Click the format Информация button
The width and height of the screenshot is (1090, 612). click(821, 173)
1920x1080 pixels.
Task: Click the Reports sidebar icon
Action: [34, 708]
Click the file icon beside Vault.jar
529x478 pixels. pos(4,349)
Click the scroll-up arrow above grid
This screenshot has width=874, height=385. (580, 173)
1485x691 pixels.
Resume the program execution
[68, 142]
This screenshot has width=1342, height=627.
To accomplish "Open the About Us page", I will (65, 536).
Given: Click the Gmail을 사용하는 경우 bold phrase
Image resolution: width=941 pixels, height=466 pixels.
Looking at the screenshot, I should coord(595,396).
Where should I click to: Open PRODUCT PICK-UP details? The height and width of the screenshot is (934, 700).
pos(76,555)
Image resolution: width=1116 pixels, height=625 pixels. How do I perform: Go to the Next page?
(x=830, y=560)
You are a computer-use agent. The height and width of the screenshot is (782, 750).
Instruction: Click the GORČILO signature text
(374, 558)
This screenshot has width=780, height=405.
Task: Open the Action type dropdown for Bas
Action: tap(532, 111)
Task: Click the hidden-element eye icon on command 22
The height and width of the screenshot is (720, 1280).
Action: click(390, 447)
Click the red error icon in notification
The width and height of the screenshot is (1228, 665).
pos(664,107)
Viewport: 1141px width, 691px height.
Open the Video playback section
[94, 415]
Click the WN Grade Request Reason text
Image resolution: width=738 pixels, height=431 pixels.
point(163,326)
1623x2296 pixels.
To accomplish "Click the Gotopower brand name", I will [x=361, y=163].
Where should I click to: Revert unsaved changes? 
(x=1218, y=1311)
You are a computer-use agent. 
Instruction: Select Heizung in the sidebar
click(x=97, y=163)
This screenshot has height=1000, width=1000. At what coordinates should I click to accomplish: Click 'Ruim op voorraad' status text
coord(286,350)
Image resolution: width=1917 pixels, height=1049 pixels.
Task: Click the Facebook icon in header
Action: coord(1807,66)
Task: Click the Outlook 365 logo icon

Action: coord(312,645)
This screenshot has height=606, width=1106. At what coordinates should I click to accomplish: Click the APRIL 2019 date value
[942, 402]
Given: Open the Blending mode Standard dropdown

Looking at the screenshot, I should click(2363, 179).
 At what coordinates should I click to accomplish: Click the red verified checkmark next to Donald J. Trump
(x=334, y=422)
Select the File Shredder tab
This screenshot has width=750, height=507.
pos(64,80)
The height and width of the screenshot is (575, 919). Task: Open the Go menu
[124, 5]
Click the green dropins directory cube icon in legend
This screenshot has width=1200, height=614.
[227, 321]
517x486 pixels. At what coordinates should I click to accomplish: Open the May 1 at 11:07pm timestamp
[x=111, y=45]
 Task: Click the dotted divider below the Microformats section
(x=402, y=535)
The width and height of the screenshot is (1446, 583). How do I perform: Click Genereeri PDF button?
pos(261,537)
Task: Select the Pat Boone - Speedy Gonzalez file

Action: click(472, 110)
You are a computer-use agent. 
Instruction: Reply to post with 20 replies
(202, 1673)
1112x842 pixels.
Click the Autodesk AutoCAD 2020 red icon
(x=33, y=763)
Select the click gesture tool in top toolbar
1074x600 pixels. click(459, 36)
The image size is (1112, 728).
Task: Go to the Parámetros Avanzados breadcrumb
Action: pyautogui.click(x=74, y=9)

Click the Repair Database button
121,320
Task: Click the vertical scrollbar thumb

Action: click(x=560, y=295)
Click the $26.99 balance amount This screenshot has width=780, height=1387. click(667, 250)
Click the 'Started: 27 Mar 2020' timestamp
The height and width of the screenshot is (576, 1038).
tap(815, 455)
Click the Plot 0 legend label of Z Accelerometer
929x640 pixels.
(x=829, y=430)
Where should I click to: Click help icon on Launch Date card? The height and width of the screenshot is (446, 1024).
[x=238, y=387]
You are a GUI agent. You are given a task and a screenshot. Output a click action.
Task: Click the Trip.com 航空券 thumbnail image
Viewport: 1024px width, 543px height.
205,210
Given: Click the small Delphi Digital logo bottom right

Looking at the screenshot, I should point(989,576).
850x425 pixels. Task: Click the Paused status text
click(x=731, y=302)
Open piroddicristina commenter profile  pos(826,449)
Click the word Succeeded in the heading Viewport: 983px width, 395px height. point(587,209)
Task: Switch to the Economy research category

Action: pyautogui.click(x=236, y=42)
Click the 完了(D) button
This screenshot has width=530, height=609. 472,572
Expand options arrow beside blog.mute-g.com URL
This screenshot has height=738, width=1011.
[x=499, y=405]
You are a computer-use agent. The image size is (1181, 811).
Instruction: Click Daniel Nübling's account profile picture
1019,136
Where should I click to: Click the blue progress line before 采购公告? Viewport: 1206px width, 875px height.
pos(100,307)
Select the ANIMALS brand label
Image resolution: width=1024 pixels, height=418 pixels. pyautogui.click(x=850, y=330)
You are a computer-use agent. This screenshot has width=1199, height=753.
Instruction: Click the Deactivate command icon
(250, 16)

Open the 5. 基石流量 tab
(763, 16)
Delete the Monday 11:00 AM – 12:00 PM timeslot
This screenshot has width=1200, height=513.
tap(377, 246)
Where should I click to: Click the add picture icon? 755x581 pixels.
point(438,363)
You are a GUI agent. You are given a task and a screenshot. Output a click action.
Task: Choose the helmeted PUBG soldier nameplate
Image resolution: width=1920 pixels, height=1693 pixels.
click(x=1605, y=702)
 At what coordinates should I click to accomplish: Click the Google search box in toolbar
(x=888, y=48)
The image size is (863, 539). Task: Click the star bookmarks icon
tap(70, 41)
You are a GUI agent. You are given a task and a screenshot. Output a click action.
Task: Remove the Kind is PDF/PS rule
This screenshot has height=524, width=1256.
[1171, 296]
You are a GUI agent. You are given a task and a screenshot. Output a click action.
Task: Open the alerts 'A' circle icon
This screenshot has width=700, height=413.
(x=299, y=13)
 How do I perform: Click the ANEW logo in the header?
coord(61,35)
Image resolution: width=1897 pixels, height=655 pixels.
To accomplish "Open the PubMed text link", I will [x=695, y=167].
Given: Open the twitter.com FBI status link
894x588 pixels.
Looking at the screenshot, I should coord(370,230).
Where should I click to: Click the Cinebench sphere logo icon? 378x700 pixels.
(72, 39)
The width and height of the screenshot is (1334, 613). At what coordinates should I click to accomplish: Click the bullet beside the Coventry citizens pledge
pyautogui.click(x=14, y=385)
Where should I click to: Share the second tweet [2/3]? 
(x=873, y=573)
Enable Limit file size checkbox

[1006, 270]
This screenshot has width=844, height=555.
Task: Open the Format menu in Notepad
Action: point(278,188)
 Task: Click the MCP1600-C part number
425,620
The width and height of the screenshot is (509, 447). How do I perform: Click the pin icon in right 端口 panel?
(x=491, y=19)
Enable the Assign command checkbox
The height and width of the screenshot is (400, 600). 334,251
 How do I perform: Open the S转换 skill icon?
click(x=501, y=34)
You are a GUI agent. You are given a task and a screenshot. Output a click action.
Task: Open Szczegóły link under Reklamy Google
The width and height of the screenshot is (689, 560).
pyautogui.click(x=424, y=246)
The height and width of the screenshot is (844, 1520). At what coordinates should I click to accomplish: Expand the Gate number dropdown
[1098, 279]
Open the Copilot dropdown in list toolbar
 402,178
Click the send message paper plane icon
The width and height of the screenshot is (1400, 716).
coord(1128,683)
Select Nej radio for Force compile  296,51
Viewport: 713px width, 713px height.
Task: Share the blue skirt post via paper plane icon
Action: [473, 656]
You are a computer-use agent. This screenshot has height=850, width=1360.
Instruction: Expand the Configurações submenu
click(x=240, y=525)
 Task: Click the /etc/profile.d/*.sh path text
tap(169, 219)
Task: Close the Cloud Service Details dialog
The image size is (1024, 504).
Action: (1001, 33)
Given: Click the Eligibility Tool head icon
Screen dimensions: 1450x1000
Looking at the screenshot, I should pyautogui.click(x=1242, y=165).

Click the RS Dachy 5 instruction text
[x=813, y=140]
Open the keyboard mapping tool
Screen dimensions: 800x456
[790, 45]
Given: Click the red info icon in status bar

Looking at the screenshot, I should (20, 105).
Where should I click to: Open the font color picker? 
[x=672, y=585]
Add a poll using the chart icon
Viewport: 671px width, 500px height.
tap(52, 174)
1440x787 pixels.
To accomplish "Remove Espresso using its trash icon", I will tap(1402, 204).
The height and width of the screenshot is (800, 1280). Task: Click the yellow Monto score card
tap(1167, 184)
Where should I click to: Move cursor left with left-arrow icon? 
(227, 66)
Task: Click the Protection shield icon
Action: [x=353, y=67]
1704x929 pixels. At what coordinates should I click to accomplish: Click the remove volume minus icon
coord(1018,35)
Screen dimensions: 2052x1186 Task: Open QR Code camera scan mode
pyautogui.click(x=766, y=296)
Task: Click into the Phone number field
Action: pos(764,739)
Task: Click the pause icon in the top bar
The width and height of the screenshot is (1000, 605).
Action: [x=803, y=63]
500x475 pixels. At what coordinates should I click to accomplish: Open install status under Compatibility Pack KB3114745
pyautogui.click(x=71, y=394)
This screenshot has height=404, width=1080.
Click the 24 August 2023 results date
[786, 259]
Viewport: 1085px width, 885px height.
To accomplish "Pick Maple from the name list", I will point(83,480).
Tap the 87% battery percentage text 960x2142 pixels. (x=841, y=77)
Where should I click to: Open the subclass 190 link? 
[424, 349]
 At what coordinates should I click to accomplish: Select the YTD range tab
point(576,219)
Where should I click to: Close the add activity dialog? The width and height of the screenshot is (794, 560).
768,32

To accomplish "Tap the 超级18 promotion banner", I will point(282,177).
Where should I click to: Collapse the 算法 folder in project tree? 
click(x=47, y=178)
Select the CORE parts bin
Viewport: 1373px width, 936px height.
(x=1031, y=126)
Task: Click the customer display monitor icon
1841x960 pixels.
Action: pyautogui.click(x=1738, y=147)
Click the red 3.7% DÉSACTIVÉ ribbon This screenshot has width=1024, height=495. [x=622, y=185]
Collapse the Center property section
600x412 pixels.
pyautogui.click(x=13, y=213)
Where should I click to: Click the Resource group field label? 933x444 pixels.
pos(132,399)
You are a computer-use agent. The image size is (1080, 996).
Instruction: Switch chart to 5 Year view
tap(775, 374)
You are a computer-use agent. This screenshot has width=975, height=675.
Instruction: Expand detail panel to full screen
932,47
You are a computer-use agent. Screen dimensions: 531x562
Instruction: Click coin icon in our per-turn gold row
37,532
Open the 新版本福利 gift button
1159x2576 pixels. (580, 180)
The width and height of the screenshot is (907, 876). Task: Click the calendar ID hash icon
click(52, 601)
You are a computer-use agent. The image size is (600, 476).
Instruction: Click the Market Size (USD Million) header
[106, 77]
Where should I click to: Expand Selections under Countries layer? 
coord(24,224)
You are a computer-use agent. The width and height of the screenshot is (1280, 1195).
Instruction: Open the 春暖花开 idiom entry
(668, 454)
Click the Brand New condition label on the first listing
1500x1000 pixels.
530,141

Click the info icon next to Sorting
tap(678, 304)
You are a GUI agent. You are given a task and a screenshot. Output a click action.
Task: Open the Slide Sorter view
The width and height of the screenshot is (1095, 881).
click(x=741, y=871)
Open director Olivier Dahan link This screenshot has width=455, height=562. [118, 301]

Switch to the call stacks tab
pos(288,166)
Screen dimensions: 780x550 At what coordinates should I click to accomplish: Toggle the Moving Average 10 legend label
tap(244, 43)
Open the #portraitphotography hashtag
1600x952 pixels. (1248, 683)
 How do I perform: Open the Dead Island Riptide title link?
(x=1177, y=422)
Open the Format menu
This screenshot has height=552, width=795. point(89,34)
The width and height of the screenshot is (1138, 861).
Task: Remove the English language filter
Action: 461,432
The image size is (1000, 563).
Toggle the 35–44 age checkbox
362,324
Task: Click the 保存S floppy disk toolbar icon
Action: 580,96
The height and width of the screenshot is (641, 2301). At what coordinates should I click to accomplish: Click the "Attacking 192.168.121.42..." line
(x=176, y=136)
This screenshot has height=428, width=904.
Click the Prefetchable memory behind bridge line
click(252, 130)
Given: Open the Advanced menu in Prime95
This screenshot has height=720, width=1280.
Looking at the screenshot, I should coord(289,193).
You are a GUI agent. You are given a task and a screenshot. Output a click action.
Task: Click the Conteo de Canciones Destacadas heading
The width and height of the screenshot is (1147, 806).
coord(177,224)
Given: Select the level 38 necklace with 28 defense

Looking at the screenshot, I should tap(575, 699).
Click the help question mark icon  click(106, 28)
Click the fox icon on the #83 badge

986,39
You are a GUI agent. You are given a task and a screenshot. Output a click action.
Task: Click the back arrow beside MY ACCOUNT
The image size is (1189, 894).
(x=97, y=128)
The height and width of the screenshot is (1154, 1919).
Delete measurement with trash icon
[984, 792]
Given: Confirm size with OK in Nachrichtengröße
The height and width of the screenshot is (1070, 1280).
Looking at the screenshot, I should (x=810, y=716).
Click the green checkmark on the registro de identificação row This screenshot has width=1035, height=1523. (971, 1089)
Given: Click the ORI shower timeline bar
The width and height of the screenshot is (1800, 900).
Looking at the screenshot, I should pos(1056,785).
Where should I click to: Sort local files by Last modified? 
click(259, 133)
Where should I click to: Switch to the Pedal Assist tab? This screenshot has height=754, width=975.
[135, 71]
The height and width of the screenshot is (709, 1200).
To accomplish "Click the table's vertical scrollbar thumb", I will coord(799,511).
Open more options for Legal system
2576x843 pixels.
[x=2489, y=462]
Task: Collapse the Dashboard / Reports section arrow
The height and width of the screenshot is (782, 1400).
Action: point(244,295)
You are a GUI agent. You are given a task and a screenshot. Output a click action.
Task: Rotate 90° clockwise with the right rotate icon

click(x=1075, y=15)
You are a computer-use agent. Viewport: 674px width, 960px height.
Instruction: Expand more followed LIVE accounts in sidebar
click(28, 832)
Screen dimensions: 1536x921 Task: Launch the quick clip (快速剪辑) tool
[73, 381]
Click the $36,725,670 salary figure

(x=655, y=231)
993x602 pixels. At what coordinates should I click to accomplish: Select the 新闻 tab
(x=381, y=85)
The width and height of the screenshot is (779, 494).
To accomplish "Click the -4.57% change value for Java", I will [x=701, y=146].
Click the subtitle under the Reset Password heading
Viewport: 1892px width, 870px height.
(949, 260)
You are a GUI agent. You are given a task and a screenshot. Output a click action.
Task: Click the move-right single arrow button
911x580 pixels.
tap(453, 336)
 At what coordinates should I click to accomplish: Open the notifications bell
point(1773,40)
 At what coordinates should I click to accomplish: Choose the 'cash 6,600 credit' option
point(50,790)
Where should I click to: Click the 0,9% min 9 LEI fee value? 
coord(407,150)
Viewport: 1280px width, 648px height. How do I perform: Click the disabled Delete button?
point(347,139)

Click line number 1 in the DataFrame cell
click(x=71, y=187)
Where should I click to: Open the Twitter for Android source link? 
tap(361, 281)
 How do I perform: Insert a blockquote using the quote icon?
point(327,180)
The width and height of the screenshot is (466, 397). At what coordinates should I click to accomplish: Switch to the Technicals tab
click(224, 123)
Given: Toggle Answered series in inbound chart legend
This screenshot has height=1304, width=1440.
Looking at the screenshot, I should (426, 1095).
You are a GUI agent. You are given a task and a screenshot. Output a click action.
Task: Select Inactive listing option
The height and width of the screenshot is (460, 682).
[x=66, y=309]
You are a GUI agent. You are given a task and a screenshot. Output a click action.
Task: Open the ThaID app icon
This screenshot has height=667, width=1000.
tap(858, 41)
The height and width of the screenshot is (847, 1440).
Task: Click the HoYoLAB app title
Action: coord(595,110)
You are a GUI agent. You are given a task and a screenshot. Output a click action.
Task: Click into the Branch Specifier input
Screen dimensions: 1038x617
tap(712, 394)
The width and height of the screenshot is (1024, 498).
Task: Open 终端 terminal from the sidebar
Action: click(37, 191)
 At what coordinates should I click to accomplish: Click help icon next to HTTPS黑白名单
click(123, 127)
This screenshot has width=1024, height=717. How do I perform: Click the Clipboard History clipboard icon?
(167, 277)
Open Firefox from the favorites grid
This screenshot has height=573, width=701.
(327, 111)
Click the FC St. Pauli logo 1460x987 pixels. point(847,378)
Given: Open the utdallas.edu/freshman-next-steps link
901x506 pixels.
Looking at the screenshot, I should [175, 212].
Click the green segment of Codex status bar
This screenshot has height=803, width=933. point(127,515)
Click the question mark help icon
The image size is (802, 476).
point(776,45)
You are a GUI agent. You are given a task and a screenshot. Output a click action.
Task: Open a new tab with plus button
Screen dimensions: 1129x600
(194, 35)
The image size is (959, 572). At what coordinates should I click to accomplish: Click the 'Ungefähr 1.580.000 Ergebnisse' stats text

* * *

▶ [Work to be completed]: Both the line containing "Click line number 1 in the DataFrame cell" and the line containing "Given: Toggle Answered" belong in the answer. Print them and every line above that falls between them exactly, and no others.

▶ [Answer for the task]:
Click line number 1 in the DataFrame cell
click(x=71, y=187)
Where should I click to: Open the Twitter for Android source link? 
tap(361, 281)
 How do I perform: Insert a blockquote using the quote icon?
point(327,180)
The width and height of the screenshot is (466, 397). At what coordinates should I click to accomplish: Switch to the Technicals tab
click(224, 123)
Given: Toggle Answered series in inbound chart legend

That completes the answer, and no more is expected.